The bacteria may remain confined to the skin, but in more serious cases, they can go deep into the body, causing potentially life-threatening infections in bones, joints, surgical wounds, the bloodstream, heart valves and lungs. MRSA has also been known to cause urinary tract infections, pneumonia, toxic shock syndrome, and even death.
As a precaution, as soon as a pimple, insect bite, cut or scrape on the skin becomes infected, see your doctor. Rather than asking for antibiotics, ask to be tested for MRSA. Drugs that have no effect against MRSA could lead to serious illness and more resistant bacteria.
MRSA is usually spread through physical contact - not through the air. The risk factors for hospital and community strains of MRSA are different because they generally occur in different settings, however both strains are spread in the same way, mainly through person-to-person contact or contact with a contaminated item.
People who are currently or have recently been hospitalized, or live in long-term care facilities are at risk of hospital-acquired MRSA. Older adults and people with weakened immune systems, burns, surgical wounds or serious underlying health problems are vulnerable as are those on dialysis, who are catheterized, or have feeding tubes or other invasive devices. MRSA is transmitted most commonly by hands (especially health care workers' hands), which may become contaminated by contact with infected patients, or surfaces and medical devices that are contaminated with body fluids containing MRSA.

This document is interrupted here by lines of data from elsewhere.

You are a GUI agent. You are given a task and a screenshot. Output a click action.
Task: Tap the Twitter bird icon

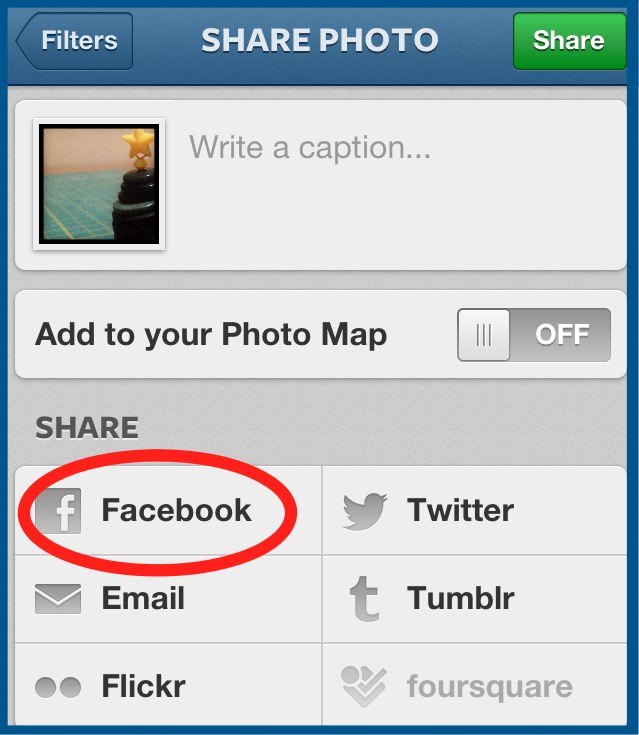click(x=365, y=511)
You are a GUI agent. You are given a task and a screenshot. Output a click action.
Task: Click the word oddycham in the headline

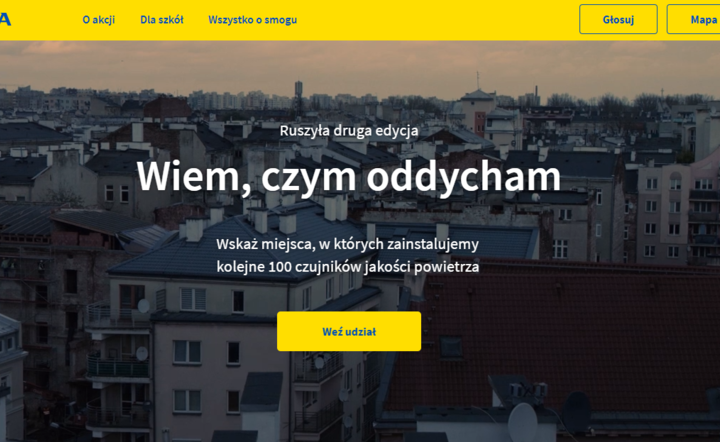tap(463, 177)
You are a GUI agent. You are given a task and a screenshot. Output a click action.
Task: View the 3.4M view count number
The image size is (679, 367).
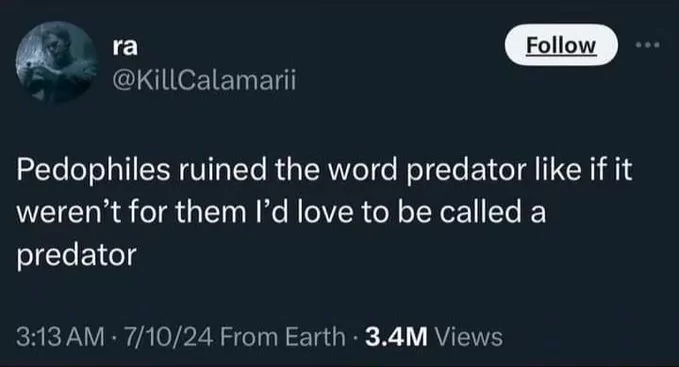click(x=396, y=337)
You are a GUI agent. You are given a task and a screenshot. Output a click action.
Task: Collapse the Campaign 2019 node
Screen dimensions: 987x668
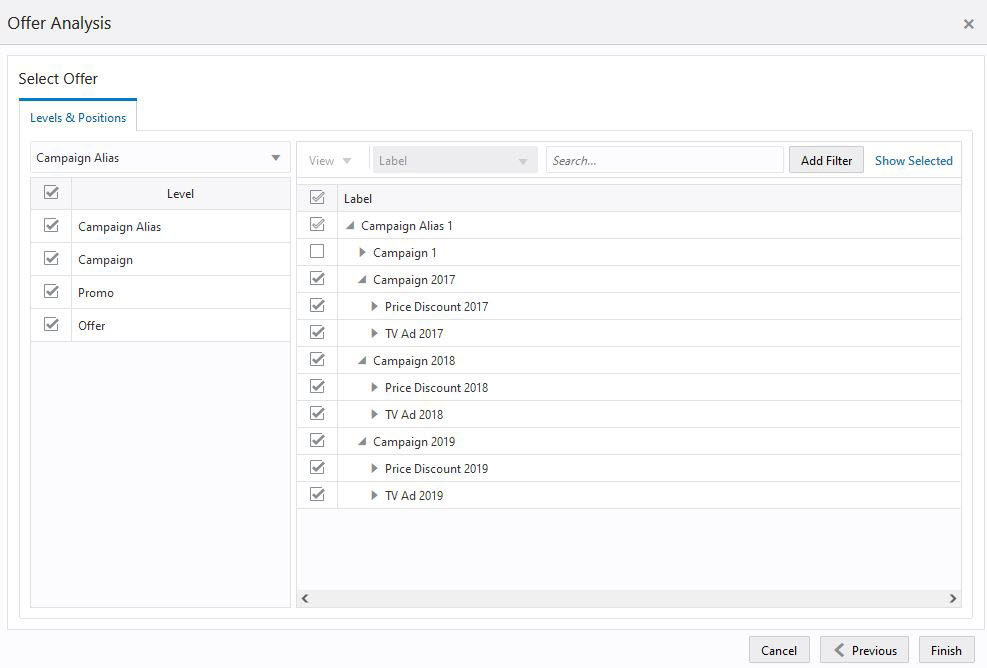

Community-associated MRSA can be especially dangerous to children, whose immune systems are not yet fully developed or who don't yet have antibodies to common germs. Elderly people and those weakened by pre-existing health issues are also susceptible, as are people whose immune systems are compromised.
Amateur and pro athletes have been known to contract community-associated MRSA from cuts, abrasions, skin-to-skin contact, shared towels or athletic equipment, or shared razors. Outbreaks have been also seen among prisoners, military recruits, daycare attendees, and injection drug users. People who have lived in crowded, unsanitary conditions, or have had close contact with health care workers, should be alert for symptoms of community-associated MRSA.
To prevent infection from MRSA and other strains of staph, it is important to follow good hygiene (hand washing) practices. If you are a healthcare worker the best way to prevent the spread of germs is to take standard infection control precautions that include washing hands frequently, properly disinfecting hospital surfaces and taking other precautions such as wearing a mask when working with people with weakened immune systems. Visitors and healthcare workers caring for infected or colonized (bacteria are present but not causing an infection) patients placed in isolation may be required to wear personal protective equipment and garments and to prevent the spread of the bacteria.
To prevent infection from community-associated MRSA - in addition to practicing good hygiene - don't share personal items that may be contaminated (towels, razors, clothing, etc.). Closely monitor skin irritations, keep cuts and scrapes clean and covered with bandages until healed, and seek medical attention at the first sign of skin infection. When using a prescribed antibiotic for an illness, finish the entire prescription, even if you're feeling better. This way you will increase the chance of killing every last germ instead of leaving the few surviving ones to gain new resistance to medication.